Diary of disturbing disinformation and dangerous delusions
This column:
“Hunter Biden Isn’t the First Presidential Son Caught Up in Controversy. Anybody Remember Neil Bush?”
— Esquire, Wednesday
We say: Yikes. Esquire published a piece based on the premise that President George H.W. Bush pardoned his son, Neil.
One problem: He didn’t.
But Esquire was so eager to whitewash Joe Biden’s corrupt pardon for his son, it went on in the subhead: “Shut the f-ck up about Hunter Biden, please.”
After blowback, the mag first corrected and then totally yanked the piece.

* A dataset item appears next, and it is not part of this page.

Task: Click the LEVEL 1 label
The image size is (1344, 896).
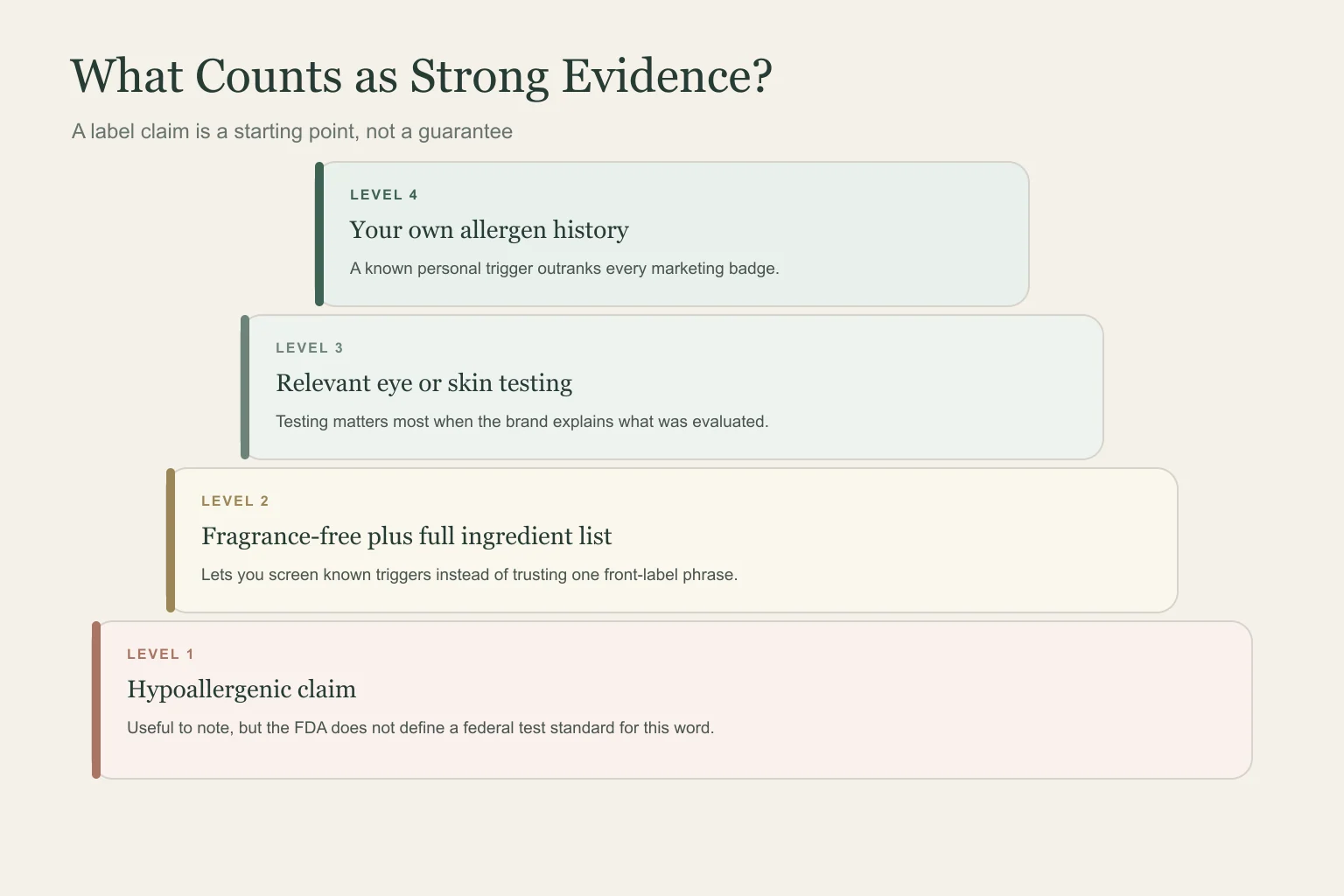Action: click(160, 654)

Moral: Don’t let ChatGPT write your columns.
This claim:
“Joe Biden has played by all the rules that people told him you need to play by.”
— MSBNC’s Symone Sanders-Townsend, Tuesday
We say:What? Biden lied repeatedly to Americans, allowed his son and brother to influence-peddle off his name, bragged about getting the Ukrainian prosecutor who was reportedly investigating the firm employing Hunter fired, hid his cognitive decline as he ran for re-election and spent his entire presidency ignoring US immigration laws to disastrous results.

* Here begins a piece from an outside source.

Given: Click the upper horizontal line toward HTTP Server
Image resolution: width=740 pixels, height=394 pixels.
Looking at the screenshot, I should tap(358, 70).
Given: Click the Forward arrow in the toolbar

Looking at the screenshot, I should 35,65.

That’s what Sanders-Townsend calls “playing by the rules”?
This assertion:
“I haven’t seen what the proof is that the FBI has been weaponized against a political party or the Department of Justice.” — Rep. Jamie Raskin, Sunday
We say: Pure denialism.
The raid on Mar-a-Lago, the botched and biased investigation into “collusion” with Russia, the FBI siccing Big Tech on right-wing accounts, the endless lawfare against Donald Trump as he campaigned — how much proof does Raskin need?
This statement:
“[Hunter Biden is] one of the finest people I know.”
— Sean Penn, Wednesday
We say:Who is Penn hanging out with?
If a crack-smoking, prostitute-hiring, tax-evading nepo baby who used his father’s position to clinch lucrative business deals and land high-paying jobs is the finest person you know, it doesn’t say much for the rest of your social circle.